2.2 Op 4 mei 2012 heeft na afloop van een zitting bij de rechtbank een gesprek plaatsgevonden tussen verweerder, mevrouw X en mevrouw A, ambulant spoedhulpwerker van Y. te E. Verweerder heeft tijdens dit gesprek over klaagster gezegd dat ze haar aan de hoogste boom moeten opknopen en vierendelen, althans woorden van gelijke strekking.
3 klacht
3.1 De klacht houdt, zakelijk weergegeven, in dat verweerder tuchtrechtelijk verwijtbaar heeft gehandeld als bedoeld in artikel 46 Advocatenwet doordat:
verweerder zich in een gesprek met zijn cliënte in aanwezigheid van een medewerkster van Y. onnodig grievend over klaagster, werkzaam bij de Stichting Z., heeft uitgelaten door te zeggen dat ze haar aan de hoogste boom moeten opknopen en vierendelen, althans woorden van gelijke strekking.
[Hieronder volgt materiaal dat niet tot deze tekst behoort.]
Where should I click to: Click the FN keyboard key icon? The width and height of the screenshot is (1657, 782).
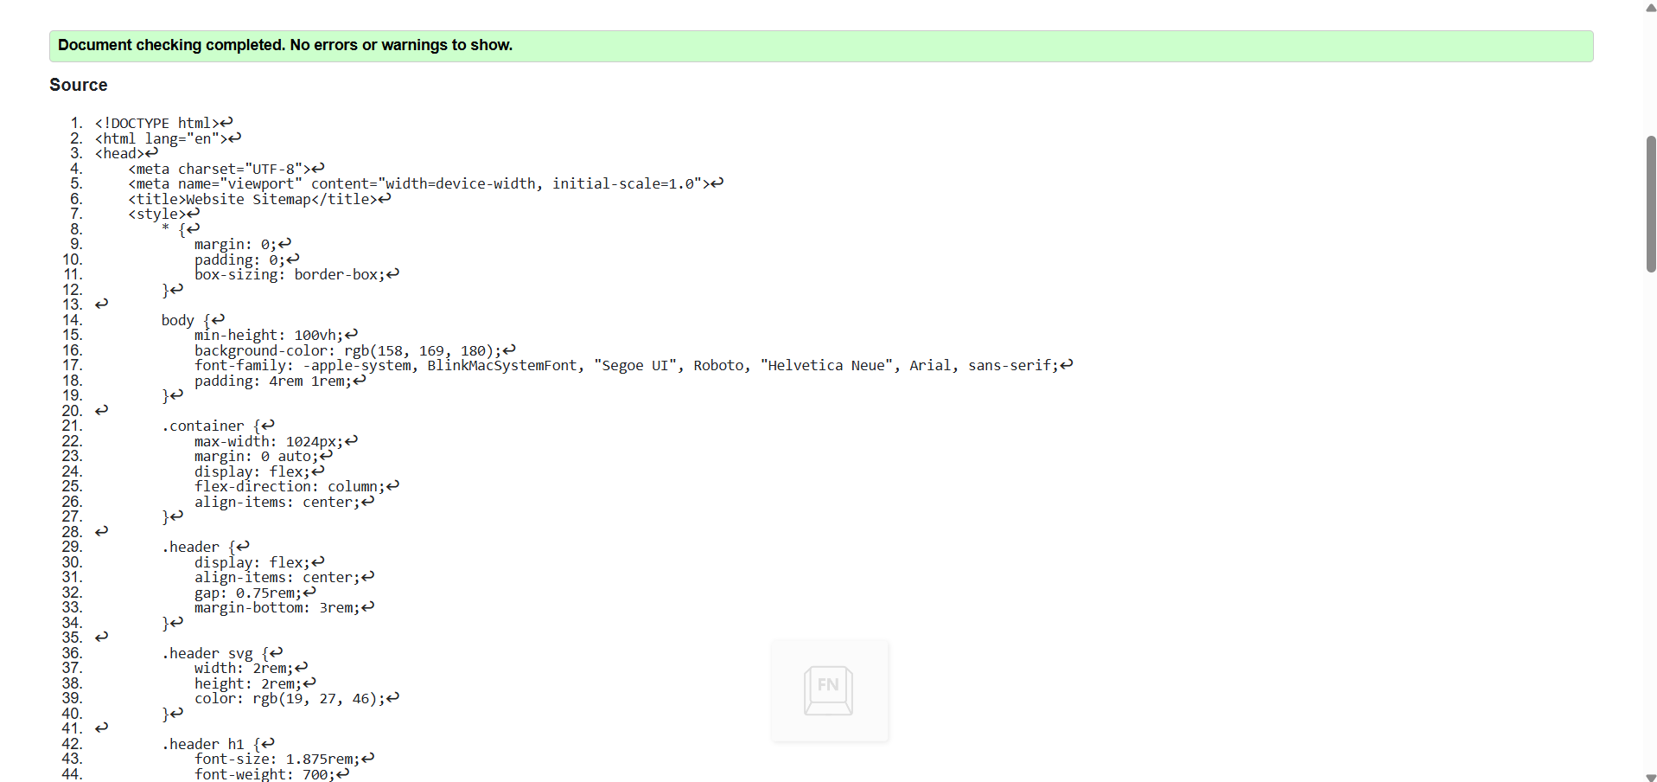(x=828, y=690)
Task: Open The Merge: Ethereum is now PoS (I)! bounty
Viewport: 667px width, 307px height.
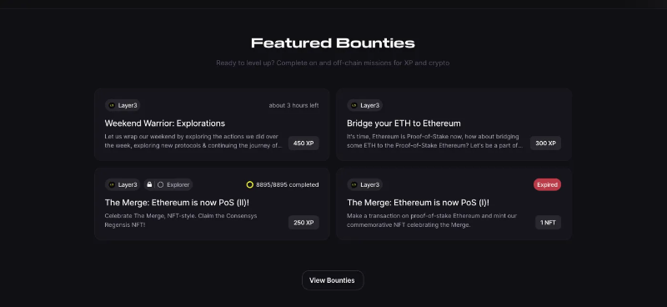Action: [419, 203]
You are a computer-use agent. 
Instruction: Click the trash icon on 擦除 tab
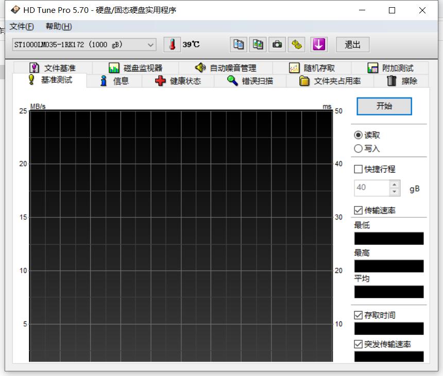tap(390, 81)
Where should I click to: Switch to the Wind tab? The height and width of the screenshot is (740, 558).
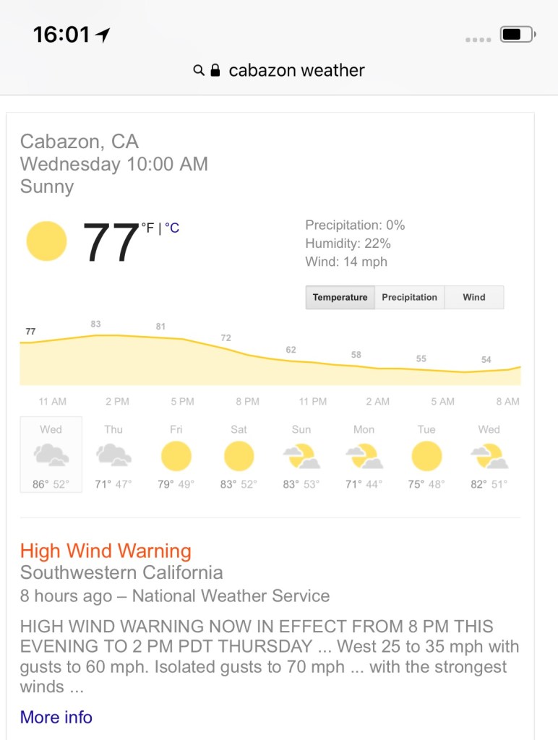[x=474, y=297]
3.2 Klaagster heeft ter toelichting op de klacht het volgende aangevoerd:
Verweerder heeft jegens haar de geldende fatsoensnormen overschreden. De uitlatingen van verweerder hebben de samenwerking tussen de gezinsvoogd en de ouders en de uitvoering van de wettelijke taken van de ondertoezichtstelling bemoeilijkt. Met de onnodig grievende en bedreigende uitlatingen heeft verweerder de belangen van de kinderen en de ouders onvoldoende voor ogen gehouden.
4 VERWEER
4.1 Verweerder heeft zijn mening over klaagster aan zijn cliënte kenbaar gemaakt. Hij heeft gezegd: “Ze moeten haar aan de hoogste boom ophangen en vierendelen”. Verweerder mag zijn cliënte laten weten hoe hij over klaagster denkt. Verweerder heeft zijn cliënte willen waarschuwen. Hij heeft zijn cliënte duidelijk willen maken dat zij heel goed op haar tellen moest passen en dat zij zeer wantrouwig moest zijn tegenover klaagster.
4.2 Verweerder ziet in zijn uitlatingen niets beledigends, noch bedreigends noch onnodig grievends. Verweerder heeft niet gezegd dat hij zich persoonlijk geroepen voelt om persoonlijk klaagster op te hangen en te vierendelen. Zijn uitlatingen kunnen dus niet bedreigend zijn geweest.
5 BEOORDELING
5.1. Als door verweerder erkend staat vast dat hij tijdens een gesprek op 4 mei 2012 met zijn cliënte en een medewerkster van Y. het volgende over klaagster heeft gezegd: “ze moeten haar aan de hoogste boom ophangen en vierendelen”.
5.2 De raad is van oordeel dat verweerder zich tijdens het gesprek op 4 mei 2012, in aanwezigheid van zijn cliënte en een derde, nodeloos grievend heeft uitgelaten jegens klaagster. Het betaamt een behoorlijk advocaat niet om zich over een gezinsvoogd uit te laten in de door verweerder gehanteerde bewoordingen.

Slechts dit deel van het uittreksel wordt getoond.